You increase the oxygen scores, alveolar PO2 from 120 to 130 mmHg on the first few deep breaths while actually having minimal effect on CO2 elimination.
Yes, I agree, these numbers may sound very impressive - The difference between 120 and 130 is roughly
8%! Who would not want improving his/her PB by 8%!.
The values are misleading, though. The normal atmospheric pressure at sea level is 760 mmHg (the normal O2 partial pressure in dry air is ~21% which equals to the partial pressure of ~160 mmHg, much less in alveoli). So by increasing the alveolar pressure from 120 mmHg to 130 mmHg, it makes 10 mmHg difference, which then represents 1.3%, and is already not as impressive as the 8%.
This 1.3% represents roughly 100 ml of oxygen at lungs of 8 l of total capacity. The nominal resting O2 consumption is 250 ml/min, and only part of the oxygen available in lungs can be used, let's assume it is 50%. That would mean we can use 50 extra ml of O2 which could increase the apnea by 12 seconds. And I am not even sure that the alveolar oxygen saturation (exhale air) can drop as deep as 50%. I think values around 70% - 80% of the original level are more realistic. That vould mean gain of some 5-7 s.
Now, 5 to 12s, even if not a lot, may still sound interesting enough anyway for most freedivers. The problem is that the extra 100 ml of oxygen can come in thanks to washing out 100 ml of CO2. This assumes normal tidal breath-up without any hyperventialtion or deep breathing, and only one single purge breath to achieve the PAO2 of 130 mmHg. In case of multiple purges, or even a moderate hyperventilation, the total volume of removed CO2 will be much higher. The body produces ~200 ml/min of CO2 in rest. It means it will take 30s of apnea to compensate the loss of the single purge breath (considerably more for multiple purges, or a hypocapnic breath-up). And since low CO2 influences the resistance to hypoxemia (P. Lindholm 2002), and brings other disatvantages, the real gain will be likely much lower (if any at all).
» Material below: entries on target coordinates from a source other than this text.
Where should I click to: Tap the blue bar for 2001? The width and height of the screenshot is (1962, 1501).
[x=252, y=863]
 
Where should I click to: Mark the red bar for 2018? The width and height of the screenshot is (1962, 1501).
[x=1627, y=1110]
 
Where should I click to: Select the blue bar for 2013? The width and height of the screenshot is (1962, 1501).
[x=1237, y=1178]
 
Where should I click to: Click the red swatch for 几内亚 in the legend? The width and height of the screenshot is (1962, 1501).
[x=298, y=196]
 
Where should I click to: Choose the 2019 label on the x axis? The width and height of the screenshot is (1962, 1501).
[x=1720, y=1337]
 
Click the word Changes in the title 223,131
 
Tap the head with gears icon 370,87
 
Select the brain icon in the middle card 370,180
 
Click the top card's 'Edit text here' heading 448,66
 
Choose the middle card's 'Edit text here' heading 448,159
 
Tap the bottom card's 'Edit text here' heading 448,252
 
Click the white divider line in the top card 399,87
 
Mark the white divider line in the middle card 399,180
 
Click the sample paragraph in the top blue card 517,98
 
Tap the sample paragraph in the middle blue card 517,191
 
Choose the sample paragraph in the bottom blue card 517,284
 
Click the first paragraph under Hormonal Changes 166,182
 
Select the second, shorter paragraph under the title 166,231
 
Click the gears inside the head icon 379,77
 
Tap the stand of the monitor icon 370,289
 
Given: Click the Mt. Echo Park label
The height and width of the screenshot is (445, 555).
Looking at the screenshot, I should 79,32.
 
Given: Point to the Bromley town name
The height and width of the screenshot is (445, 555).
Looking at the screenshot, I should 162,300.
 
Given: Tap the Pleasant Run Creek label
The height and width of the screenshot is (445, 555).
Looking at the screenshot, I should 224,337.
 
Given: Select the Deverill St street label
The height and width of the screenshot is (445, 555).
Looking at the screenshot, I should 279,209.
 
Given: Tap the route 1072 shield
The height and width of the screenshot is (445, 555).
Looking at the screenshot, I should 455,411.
Of course, there are many more factors than just those partial pressures and gas levels. We already spoke about most of them here in this thread. As Eric correctly pointed out, there are much more reserves for stocking oxygen in the venous blood. On the other hand, it already requires rather important hyperventilation, that then brings all its disadvantages with it (hypocapnia, shift of Bohr effect, high heart-rate, cerebral hypoxemia, destabilizing neuronal fibers and consequent muscle tension, depletion of myoglobin stores, arterial dilatation and vasoconstriction to certain degree opposite to the one needed by DR, reduced tolerance to hypoxia, later onset of diving response,...)
All that told, I do not claim that there is no way hyperventilation can be used in freediving for improving performances, or for achieving maximal performances. Perhaps yes, but possibly it is very individual, and it may be very depending on diverse conditions. Perhaps some training adaptation helps, perhaps some methods may work better than others. The main risk is that doing the "correct" hyperventilation may not be easily reproducible, and especially when under stress (i.e. competition, or fighting a fish when spearing) it may very easily turn bad.
It is apparent though that hyperventilation has many more disadvantages and trade-offs for its few advantages, than generally acknowledged. For most freedivers, the safety factor is the only argument against hyperventilation. In fact there are many more performance related disatvantages than just the increased safety risk.